Having anti-cancer properties is not enough to be an anti-cancer drug
In order for a drug to work, it should show efficacy in an animal model or in humans. Often, we hear that some molecules have anti-cancer properties or antibacterial, antifungal properties.
These refer to some properties of the molecules. For example, if a molecule has antioxidant properties, it can potentially reduce the chances of free radical generation. Free radicals are the molecules in our body that can cause DNA damage and lead to cancer. That being said, it doesn’t mean such molecules can cure cancer or can even prevent cancer.
For example, there are so many antioxidants in tea. That doesn’t mean drinking tea prevents cancer. It could reduce the risk of cancer. The same logic applies to antibacterial, antiviral, anti-aging substances. Just because turmeric has antibacterial properties doesn’t mean we should eat turmeric when we have pneumonia.
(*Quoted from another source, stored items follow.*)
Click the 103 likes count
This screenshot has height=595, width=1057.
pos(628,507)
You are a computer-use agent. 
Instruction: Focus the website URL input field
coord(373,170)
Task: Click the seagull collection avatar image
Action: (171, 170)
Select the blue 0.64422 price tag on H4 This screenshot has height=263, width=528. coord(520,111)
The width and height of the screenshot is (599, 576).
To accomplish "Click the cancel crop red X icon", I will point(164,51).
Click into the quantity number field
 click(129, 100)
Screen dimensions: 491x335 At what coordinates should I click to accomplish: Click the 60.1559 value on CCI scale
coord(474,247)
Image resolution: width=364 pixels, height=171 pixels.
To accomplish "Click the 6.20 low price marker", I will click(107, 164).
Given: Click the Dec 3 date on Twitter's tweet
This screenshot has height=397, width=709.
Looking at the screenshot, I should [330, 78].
Yes, these natural molecules have immense potential for drug development, but safety and efficacy should be scientifically established. And for that reason, these natural molecules often require chemical modifications.
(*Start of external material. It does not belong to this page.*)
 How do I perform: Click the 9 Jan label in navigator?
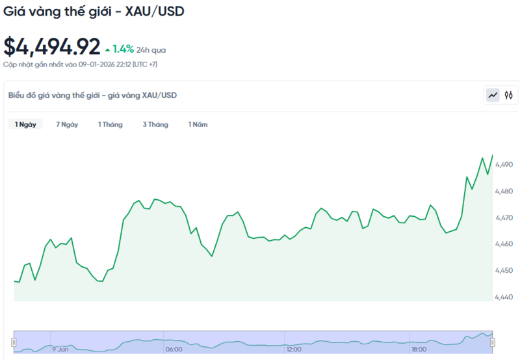(x=60, y=350)
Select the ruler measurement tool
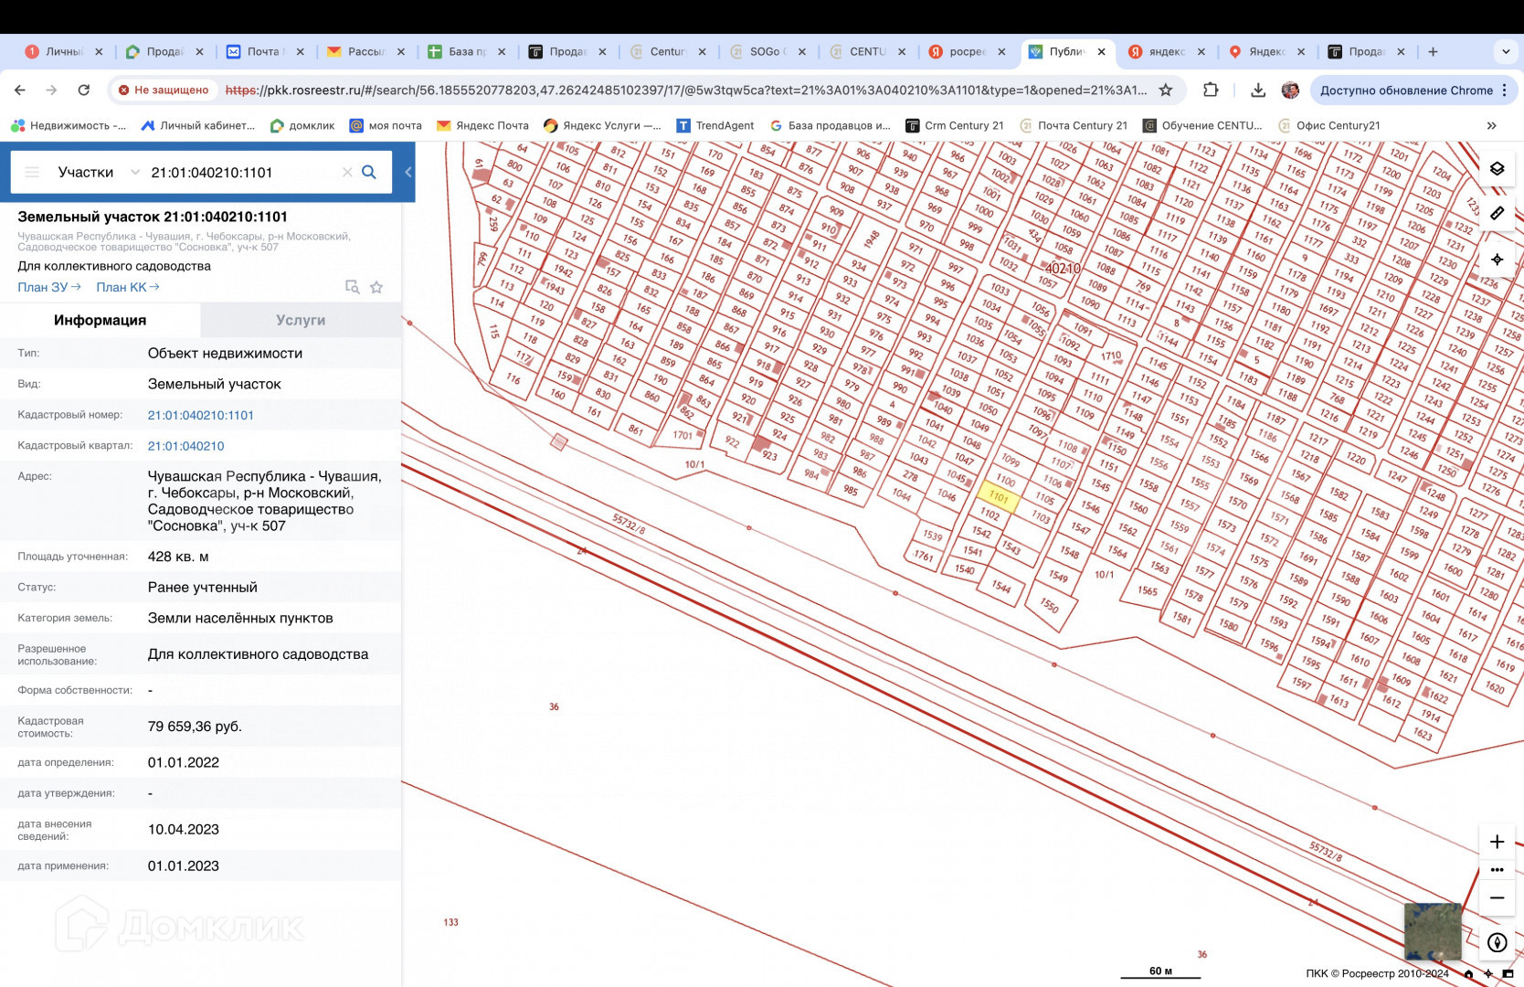The width and height of the screenshot is (1524, 987). [x=1497, y=214]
Just because something is natural doesn’t mean it’s safe
Living organisms are full of organic molecules. Some of them are very difficult to chemically synthesise. When we eat a healthy meal, full of vegetables and fruits, we are ingesting thousands of different organic molecules.
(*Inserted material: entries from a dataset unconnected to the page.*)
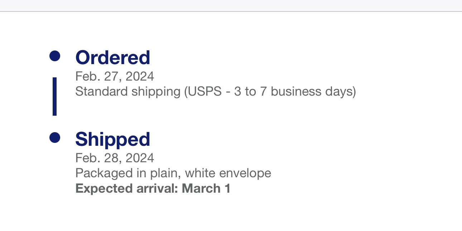Click the Ordered heading
Viewport: 462px width, 231px height.
point(112,57)
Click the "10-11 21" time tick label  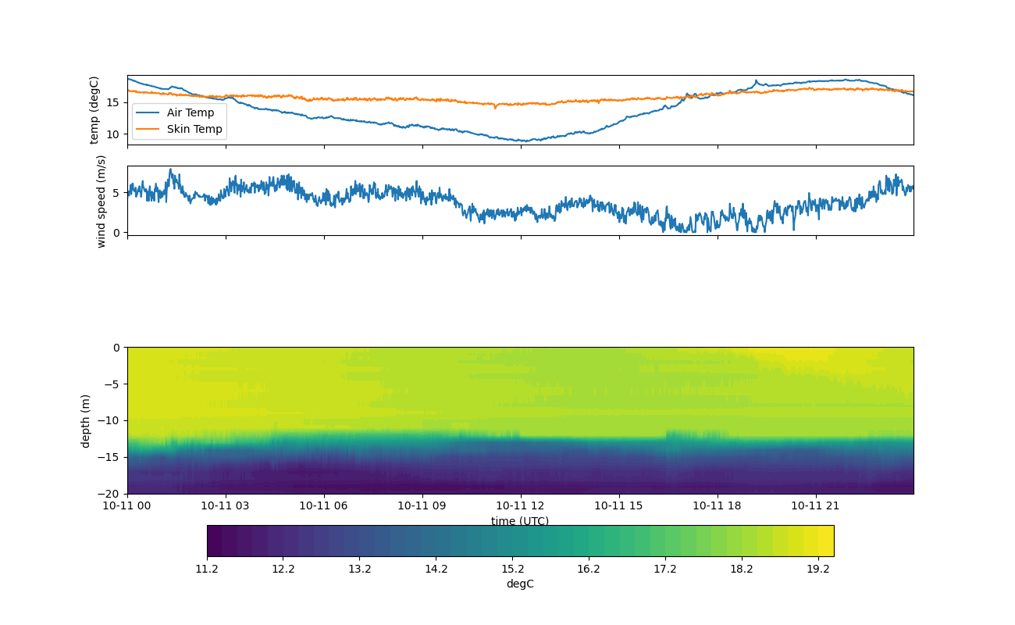point(816,505)
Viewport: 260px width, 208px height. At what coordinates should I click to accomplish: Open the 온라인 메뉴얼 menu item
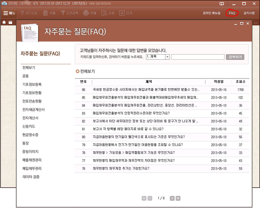coord(212,13)
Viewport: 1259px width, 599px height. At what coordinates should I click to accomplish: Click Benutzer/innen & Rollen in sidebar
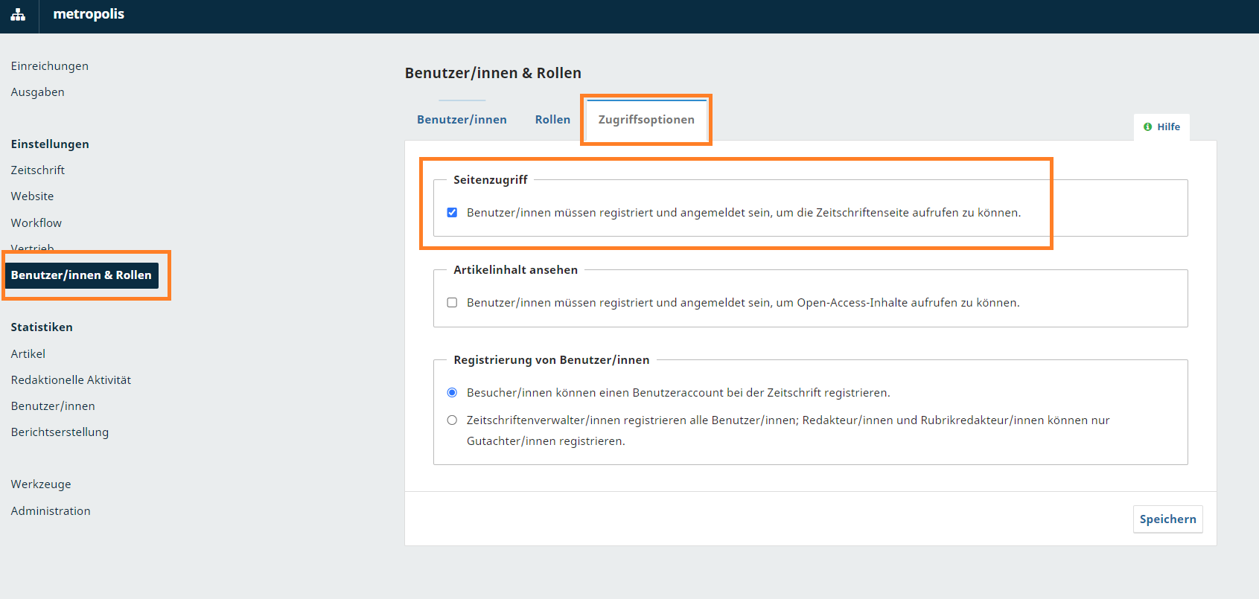click(x=81, y=275)
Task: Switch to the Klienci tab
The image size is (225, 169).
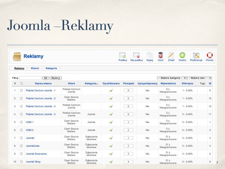Action: pos(35,68)
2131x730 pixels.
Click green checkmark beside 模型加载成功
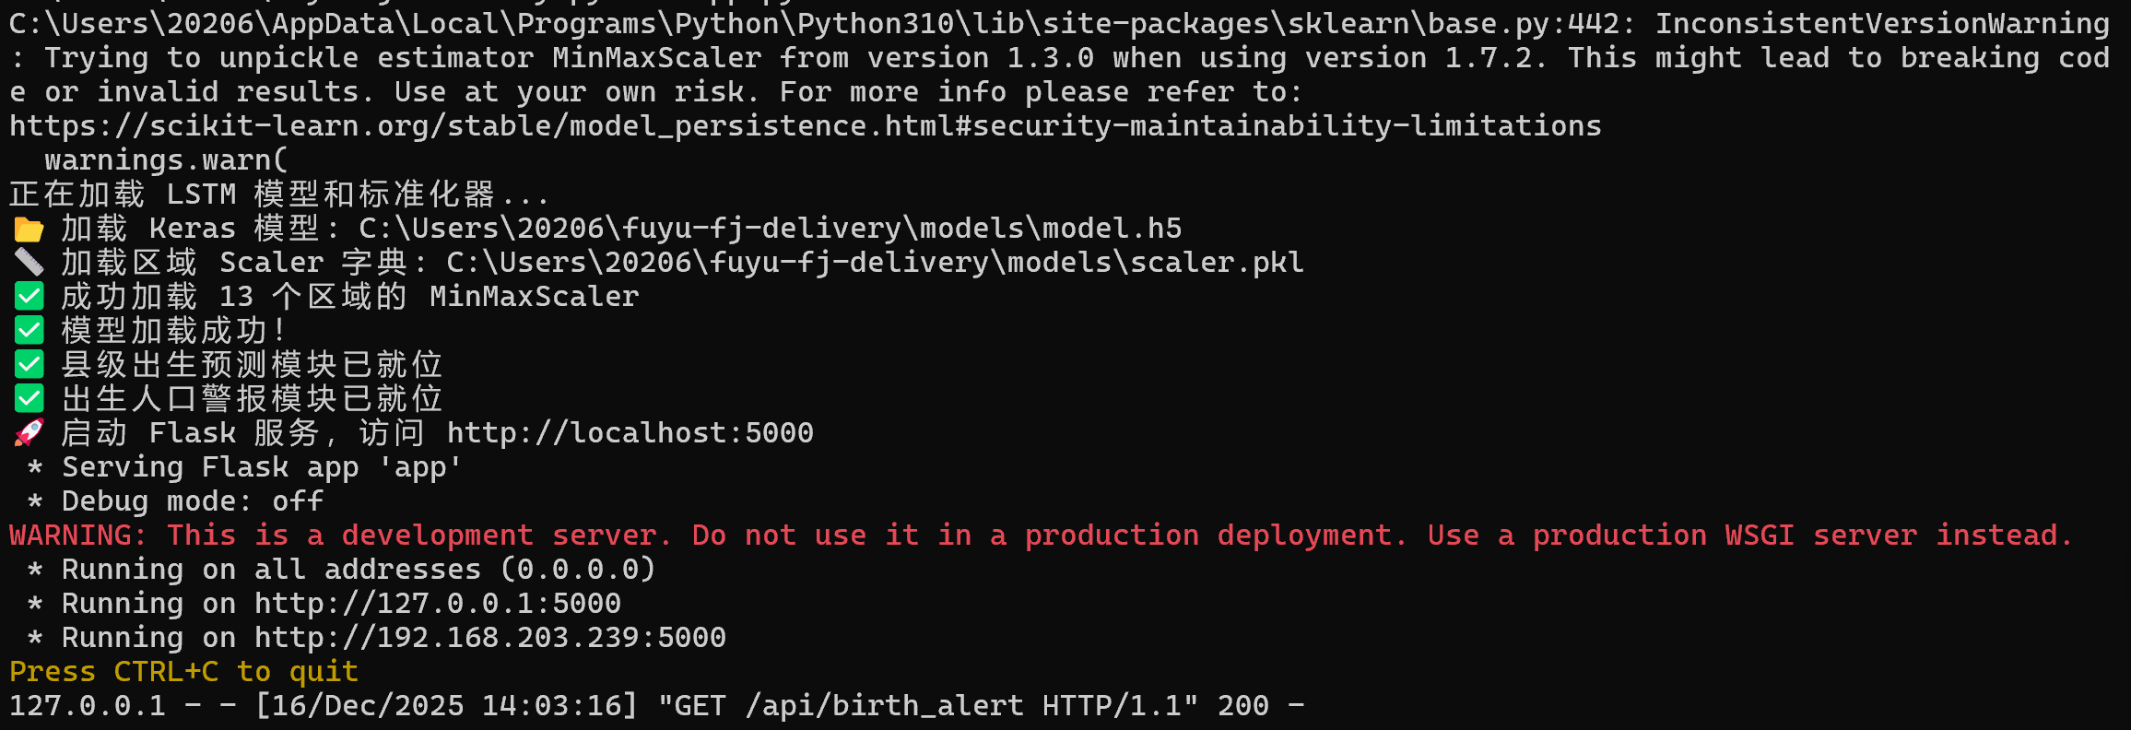pos(29,331)
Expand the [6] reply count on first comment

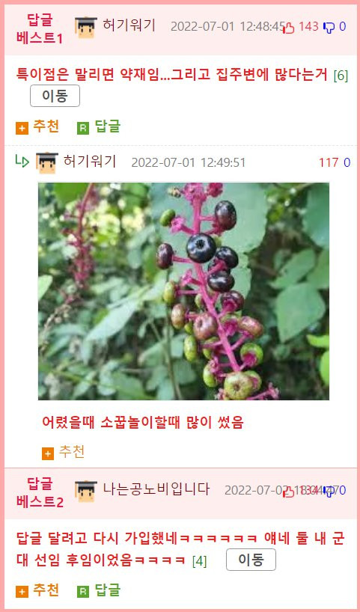341,76
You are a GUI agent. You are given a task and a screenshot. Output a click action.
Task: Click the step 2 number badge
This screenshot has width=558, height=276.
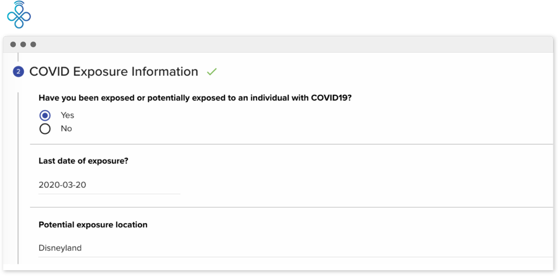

However, they are present in minuscule quantities. For example, cinnamon has hundreds of molecules, mainly containing cinnamaldehyde and eugenol. However, it also contains a chemical called coumarin.
Coumarin can pose health risks, especially liver toxicity at high doses. In fact, our Ceylon cinnamon is world-famous for the fact that it contains a relatively very small amount of coumarin. Thus, any natural substance has a maximum tolerable dose (MTD) which has to be scientifically evaluated. Again, it comes down to safety and efficacy.
If you hear about a new drug, you should wait until it gets approved and prescribed by your doctor. If it is a dietary supplement, the water gets muddy. Safety and efficacy should be demonstrated in animals and humans by proper scientific studies, and the data should be published. Just because some natural ingredient has good anticancer, antioxidant, antibacterial properties doesn’t mean we should take them without understanding the efficacy and safety.
Drug discovery is all about safety and efficacy. If you are asked to step into an airplane, you should know that it meets the safety and efficacy requirements. If the airplane flies as expected (efficacy) but is not safe, you should avoid it. If the airplane is safe, yet it doesn’t fly away, it is still not worth getting into it. Ideally, the authorities should have evaluated the safety and efficacy so that we don’t have to dig deep. But if not, we should have the right public knowledge to understand the safety and efficacy to avoid thousands of people rallying to drink the next Dhammika Pani.
Nestled within the embrace of a tropical island boasting unparalleled biodiversity, we find ourselves on the brink of a treasure trove. With thousands of natural compounds, accompanied by centuries of anecdotal evidence attesting to their therapeutic potential, we have the raw materials for groundbreaking drug development. Yet, to bring forth novel therapies, we must subject these compounds to rigorous comparison with existing drugs.
To establish our position on the global stage and harness the economic potential inherent in these resources, it is imperative to institute systematic and scientifically rigorous procedures.
By adhering to gold standard protocols, we can ensure that our country not only competes effectively but also leaves a lasting impact on the world stage through innovative and impactful drug development.